Member of the Provincial Assembly of the Punjab
- In office 2 September 2013 – 31 May 2018
- Succeeded by: Muhammad Mohsin Khan Leghari
- Constituency: PP-247 (Rajanpur-I)

Personal details
- Born: 9 October 1977 (age 48) Lahore, Punjab, Pakistan
- Party: PTI (2013-present)
- Parent: Sardar Nasrullah Khan Dreshak (father);

= Sardar Ali Raza Khan Dreshak =

Pakistani politician

Sardar Ali Raza Khan Dreshak is a Pakistani politician who was a Member of the Provincial Assembly of the Punjab, from September 2013 to May 2018.

==Early life and education==
He was born on 9 October 1977 in Lahore to Sardar Nasrullah Khan Dreshak.

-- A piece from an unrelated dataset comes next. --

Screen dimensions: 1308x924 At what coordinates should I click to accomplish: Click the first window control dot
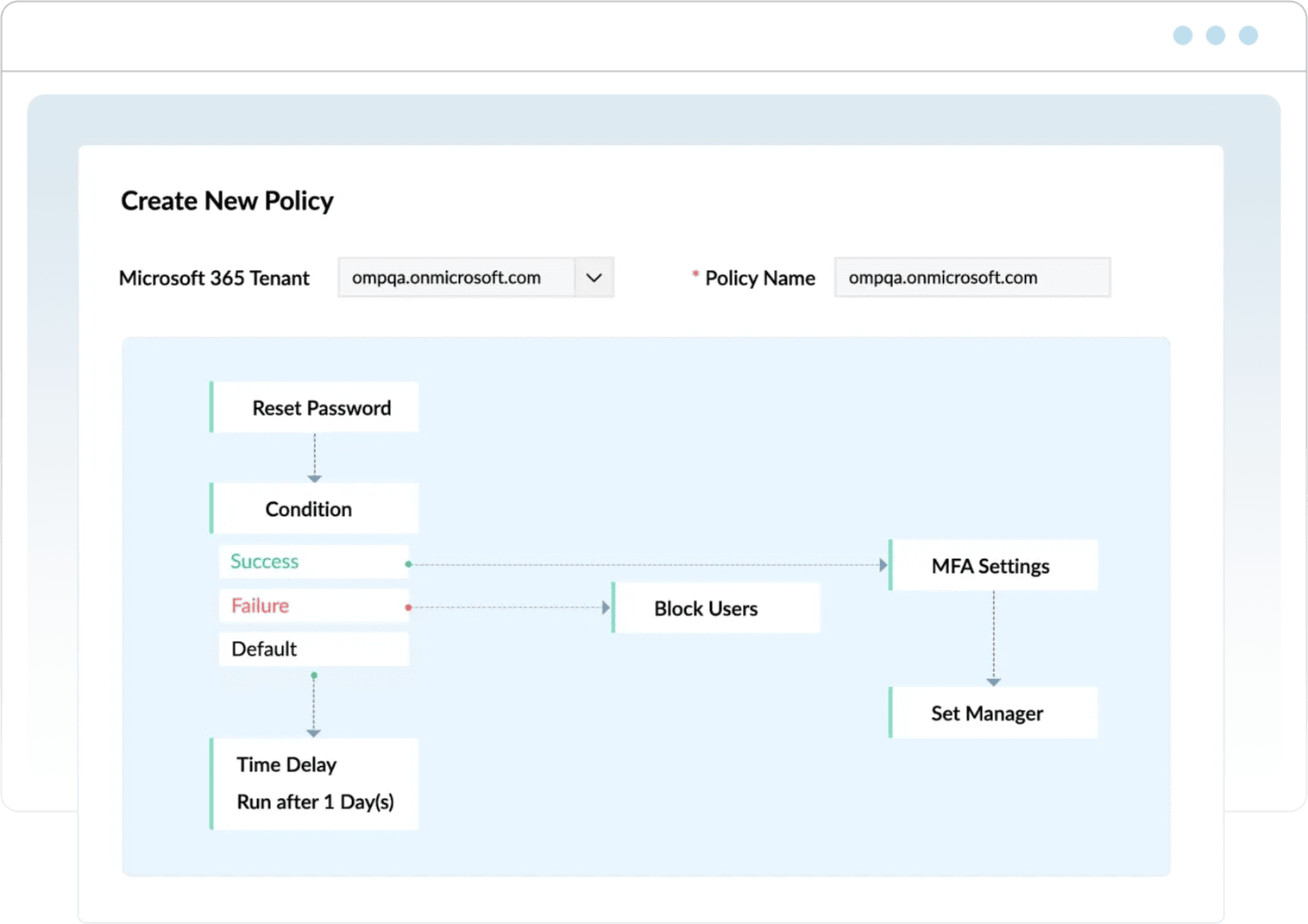click(1182, 35)
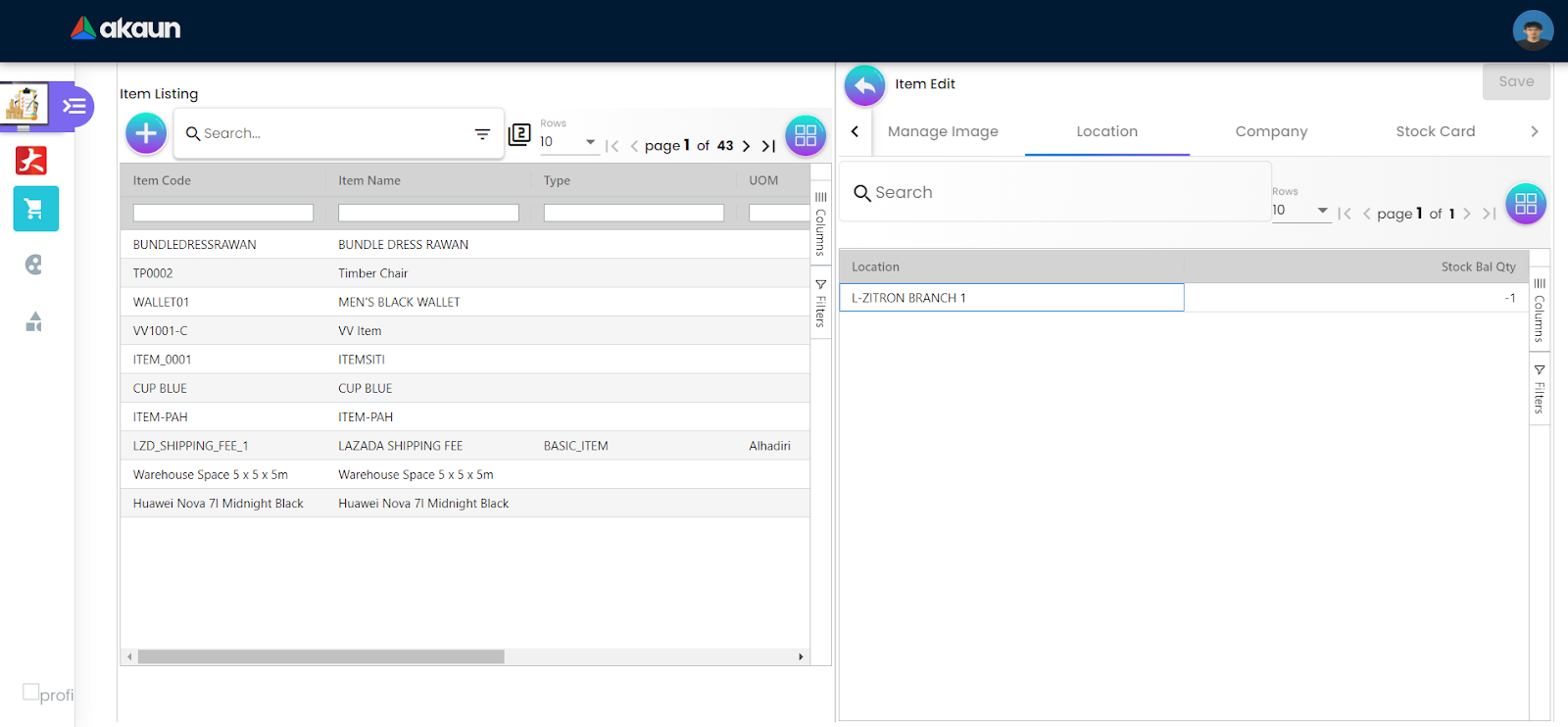Go to last page of Item Listing

coord(769,146)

He has a degree of Bachelor of Science where he obtained in 1998 from Government College, Lahore, a degree of Bachelor of Laws (Hons) where he received in 2000 from University of London. He did Bar-at-Law from the Lincoln's Inn in 2004.

==Political career==

He was elected to the Provincial Assembly of the Punjab as a candidate of Pakistan Tehreek-e-Insaf from Constituency PP-247 (Rajanpur-I) in the 2013 Pakistani general election.

In September 2018, a deputy commissioner from Rajanpur accused Dreshak and his father of illegally interfering in transfers and postings of members of Revenue Department and officials of the Border Military Police.